What do you know!! While many Dems were such as Joe Biden and Edward "wake up little Mary Joe" Kennedy were working the Sunday News shows telling everyone how Bush's new strategy won't work
Bill Kristol on Fox today accused the dems of playing Politics with our hero's lives:
"They’re playing — they’re leap-frogging each other in the degrees of irresponsibility they’re willing to advocate. And I really think people are being too sort of complacent and forgiving almost of the Democrats. ‘Oh, it’s politics, of course. One of them has a non-binding resolution. The other has a cap.’ It’s all totally irresponsible. It’s just unbelievable. The president is sending over a new commander, he’s sending over troops, and the Democratic Congress, in a pseudo-binding way or non-binding way, is saying, ‘It won’t work. Forget it. You troops, you’re going over there in a pointless mission. Iraqis who might side with us, forget it, we’re going to pull the plug.’ It’s so irresponsible that they can’t be quiet for six or nine months and say the president has made a decision, we’re not going to change that decision, we’re not going to cut off funds and insist on the troops coming back, so let’s give it a chance to work. You really wonder, do they want it to work or not? I really wonder that. I hate to say this about the Democrats. They’re people I know personally and I respect some of them. Do they want it to succeed or not?
What are Democrats doing that would change the 19 Americans that were killed yesterday? Nothing. Zero. Except, except no reinforcements. You guys are on your own. That’s what they’re saying."
Debka file today gave us a strong example of the fact that the new stategy is paying off. Moqtada Sadr afraid of an upcoming crackdown ordered his parliamentary bloc of 30 and its six ministers to end their two month old boycott of the government today allowing Shiite PM Nouri al-Maliki to muster majority support for the planned US-Iraqi security crackdown in Baghdad. The full Debka Story follows
January 21, 2007, 10:58 PM (GMT+02:00)
He has also warned the Palestinians living in Iraq, most of them Sunni Muslims, they will be killed unless they leave the country immediately.
The Sadrist parliamentary bloc of 30 and its six ministers ended their two-month boycott Sunday, Jan. 21, clearing the way for Shiite PM Nouri al-Maliki to muster majority support for the planned US-Iraqi security crackdown in Baghdad. This was one of several steps taken by Sadr to save his Mehdi Army militia, the largest Shiite private army, and their strongholds in Baghdad’s Sadr City from being targeted as the source of much of the sectarian violence besetting the capital.
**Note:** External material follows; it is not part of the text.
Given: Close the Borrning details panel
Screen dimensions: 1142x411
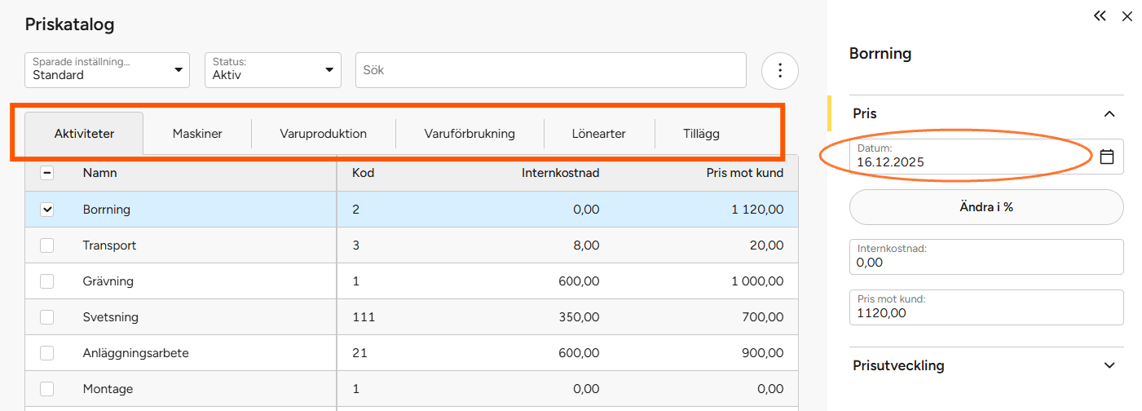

Sheik Mahmoud El Hassani, spokesman of Sadr’s militia ordered all 20,000 Palestinians living in Iraq to quit the country or face death. He said the Palestinians, for whom Saddam Hussein provided housing and money, had brought their suffering on themselves by joining forces with Sunni extremists and al Qaeda and for killing Shiites in the Saddam era. “They lived off our blood under Saddam. We were hungry when they were comfortable. They should leave now or they will have to pay,” said the Shiite sheik.
Moqtada Sadr is maneuvering to avert a clash between his militia and beefed up American forces, while at the same time continuing his sectarian onslaught on Sunnis. To be on the safe side, he has ordered his men to melt into the 2.5 million inhabitants of Sadr City and hide their weapons. His tactic is to keep his powder dry in the coming months until the Iraqi-US forces massing Baghdad pull back. He will then re-activate his militia and send them into battle to take over parts of the capital. He hopes the US and Iraqi forces, seeing the Shiites falling back, will turn their guns on the Sunni insurgents instead.
By turning his Mehdi Army against the Palestinians, Sadr wants to win points for helping the Americans quell Sunni extremists and al Qaeda and divert their offensive away from his militia.
When the Americans invaded Iraq in 2003, there were 40,000 Palestinians living in Baghdad, most in the Haifa Street district, today a Sunni insurgent-al Qaeda stronghold. More than half have been driven out and killed. Thousands of Palestinian refugees are stranded on the Iraqi-Jordanian border which has been closed to prevent them crossing into the Hashemite Kingdom. No Palestinian leader, whether Mahmoud Abbas or Hamas, has intervened to alleviate their hardship
2 comments:
Is it just me, or does it seem that nobody wants the palestinians around?
No one wants the Palestinians around but then the rest of the Arabs that don't want the Palestinians around then blame Israel for not wanting the Palestinians around how hypocritical is that.